Oh sure, the film is stylish, insomuch as you can say it was shot with style. But there’s nothing that stands out about it or makes you feel like you’re watching this story through a new pair of eyes. And Nicolas Cage has exactly two settings: Manic and Mumbling Whiner. Let me give you a hint. He’s not manic here. And someone thought it would be a good idea for him to narrate. And in an age when we have all these great Thai action films making their way over here, we are served up with a film lacking a single readily identifiable action set piece that hasn’t been done a million times over.
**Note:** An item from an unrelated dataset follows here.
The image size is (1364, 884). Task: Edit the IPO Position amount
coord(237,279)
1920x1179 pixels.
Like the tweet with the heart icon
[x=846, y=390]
But none of this makes the film bad. No, on their own these elements are simply boring with a capital Z. What pushes this over the edge is the film’s spectacularly awful final five minutes in which the entire story just goes to hell in a handcart. The Pang Brothers (the guys responsible for The Eye, The Eye 2, The Eye 3 and last year’s mind numbing horror entry The Messengers) spend the bulk of the film creating this vast and entirely inauthentic emotional situation only to try to force ten gallons of angst down your throat at the very last moment. And you never for a moment buy into it. The film opens with Nicolas Cage narrating the rules of how to survive as a hitman only to inexplicably break every single last rule by the end of the film. He falls for a deaf mute drugstore employee for no other reason than she looks cute. He decides to begin training his untrustworthy fuckup of an errand boy (chosen BECAUSE he needed a fuckup loser of an errand boy that nobody would miss) simply because the guy asks. And when everything begins to go to shit, rather than running out as he has repeated to us time and again that he must do, he sticks around and mysteriously, without explanation, grows a conscience. Which of course leads to unimaginative shootout after unimaginative shootout after unimaginative shootout and one hell of a trite, drama queen ending that tries really hard to be an old school John Woo heartbreaker, but instead will have you leaving in head shaking disgust.
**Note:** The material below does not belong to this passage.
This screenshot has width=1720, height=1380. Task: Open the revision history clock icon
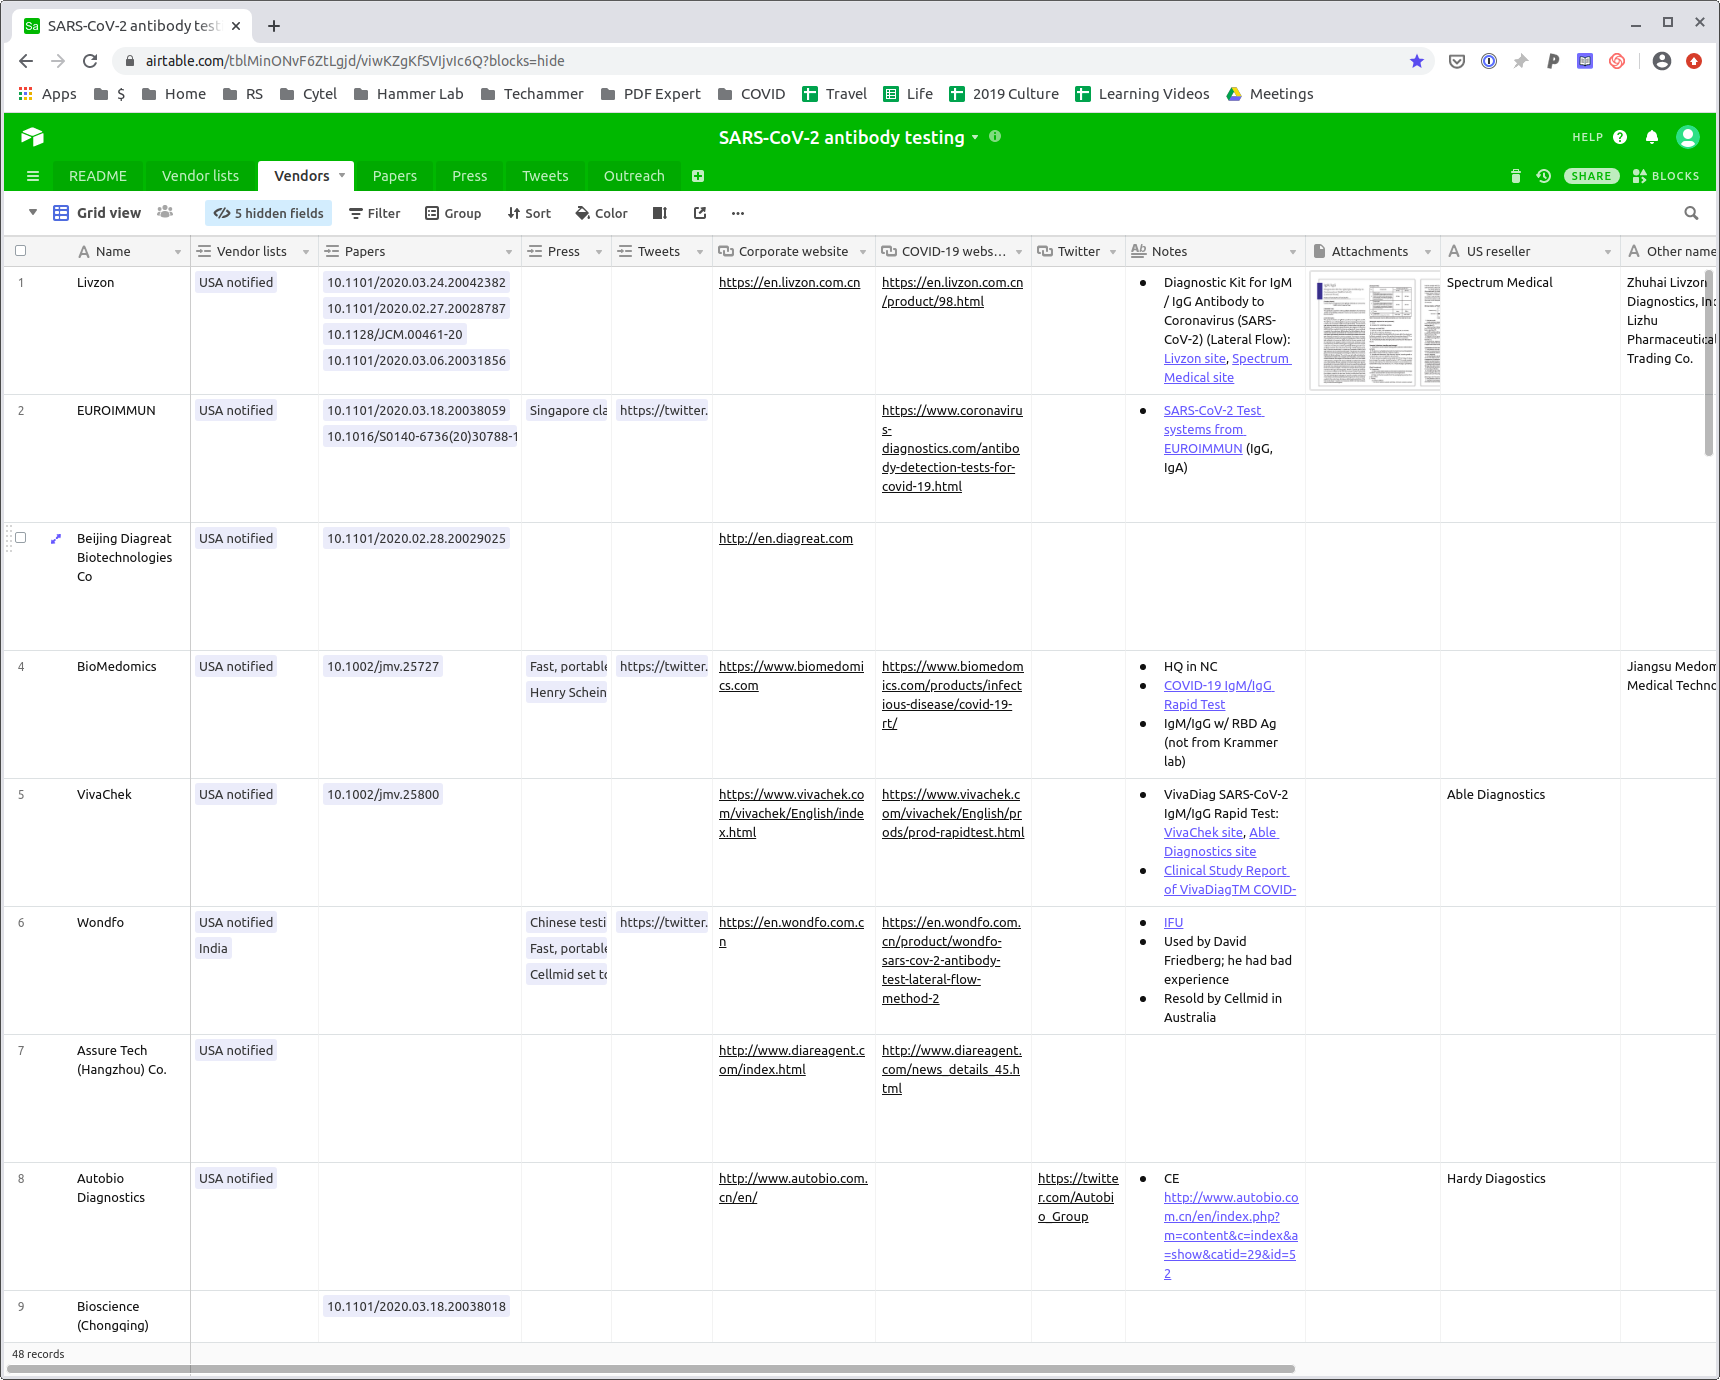point(1544,176)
Unlike a movie like Matchstick Men where you watch Cage break his rules because he was conned, here he just becomes stupid. I know, I know. He’s supposed to be a monster becoming human…but it sure as hell doesn’t play that way. And one of the least satisfying things in cinema to watch is a character who has been built up to be almost superhuman fall because of a ridiculous and sudden lack of rationality. It just doesn’t make any sense. While I see what they were going for, every emotion they try to bring out feels forced and entirely contrived for the sake of the story. There isn’t a single genuine moment in this, not a minute that I care for Cage or anyone around else him. And odds are neither will you.
As lifeless as the eyes of a bored stripper, this thing simply goes through the motions but never sells you on what is going on right in front of you. This won’t raise your pulse, and it isn’t half as cool as it thinks it is. Odds are, by the time I wake up this morning I’ll have forgotten most of it already.